Challenge>
Swap "breadcrumb" for "link" in the data from the line with "The image size is (1456, 826)." up to and including the final line of the data. Return only those lines, with everything else unchanged.

Given records>
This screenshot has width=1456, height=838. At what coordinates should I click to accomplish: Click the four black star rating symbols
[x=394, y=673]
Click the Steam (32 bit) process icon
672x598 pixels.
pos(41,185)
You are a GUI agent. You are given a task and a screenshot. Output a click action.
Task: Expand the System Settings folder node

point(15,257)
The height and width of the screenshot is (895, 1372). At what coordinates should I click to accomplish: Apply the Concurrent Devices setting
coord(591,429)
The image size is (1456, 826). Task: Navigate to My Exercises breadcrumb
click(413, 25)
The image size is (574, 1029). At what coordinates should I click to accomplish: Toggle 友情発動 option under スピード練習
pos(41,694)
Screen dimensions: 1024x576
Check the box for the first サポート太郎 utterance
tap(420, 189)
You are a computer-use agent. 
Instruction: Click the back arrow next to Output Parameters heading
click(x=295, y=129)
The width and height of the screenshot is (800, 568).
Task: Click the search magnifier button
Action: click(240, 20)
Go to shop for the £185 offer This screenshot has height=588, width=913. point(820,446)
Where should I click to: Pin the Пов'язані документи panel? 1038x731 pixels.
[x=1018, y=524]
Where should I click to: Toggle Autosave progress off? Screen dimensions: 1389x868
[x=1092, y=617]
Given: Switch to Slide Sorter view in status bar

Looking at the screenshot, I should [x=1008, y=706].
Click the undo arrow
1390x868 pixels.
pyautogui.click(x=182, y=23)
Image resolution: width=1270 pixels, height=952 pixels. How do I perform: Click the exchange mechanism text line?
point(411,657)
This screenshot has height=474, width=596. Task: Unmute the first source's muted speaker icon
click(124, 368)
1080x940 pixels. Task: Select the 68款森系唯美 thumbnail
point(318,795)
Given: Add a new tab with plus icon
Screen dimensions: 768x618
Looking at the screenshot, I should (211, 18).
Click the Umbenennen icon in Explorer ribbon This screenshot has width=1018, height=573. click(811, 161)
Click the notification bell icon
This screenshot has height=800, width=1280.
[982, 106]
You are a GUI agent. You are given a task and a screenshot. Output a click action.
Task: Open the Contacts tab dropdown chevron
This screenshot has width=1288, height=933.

Worked solution>
The image size is (1456, 826). Task: Navigate to My Exercises link
click(413, 25)
The image size is (574, 1029). At what coordinates should I click to accomplish: Toggle 友情発動 option under スピード練習
pos(41,694)
Screen dimensions: 1024x576
Check the box for the first サポート太郎 utterance
tap(420, 189)
You are a computer-use agent. 
Instruction: Click the back arrow next to Output Parameters heading
click(x=295, y=129)
The width and height of the screenshot is (800, 568).
Task: Click the search magnifier button
Action: click(240, 20)
Go to shop for the £185 offer This screenshot has height=588, width=913. point(820,446)
Where should I click to: Pin the Пов'язані документи panel? 1038x731 pixels.
[x=1018, y=524]
Where should I click to: Toggle Autosave progress off? Screen dimensions: 1389x868
[x=1092, y=617]
Given: Switch to Slide Sorter view in status bar

Looking at the screenshot, I should [x=1008, y=706].
Click the undo arrow
1390x868 pixels.
pyautogui.click(x=182, y=23)
Image resolution: width=1270 pixels, height=952 pixels. How do I perform: Click the exchange mechanism text line?
point(411,657)
This screenshot has height=474, width=596. Task: Unmute the first source's muted speaker icon
click(124, 368)
1080x940 pixels. Task: Select the 68款森系唯美 thumbnail
point(318,795)
Given: Add a new tab with plus icon
Screen dimensions: 768x618
Looking at the screenshot, I should (211, 18).
Click the Umbenennen icon in Explorer ribbon This screenshot has width=1018, height=573. click(811, 161)
Click the notification bell icon
This screenshot has height=800, width=1280.
[982, 106]
You are a GUI agent. You are given a task and a screenshot. Output a click action.
Task: Open the Contacts tab dropdown chevron
This screenshot has width=1288, height=933.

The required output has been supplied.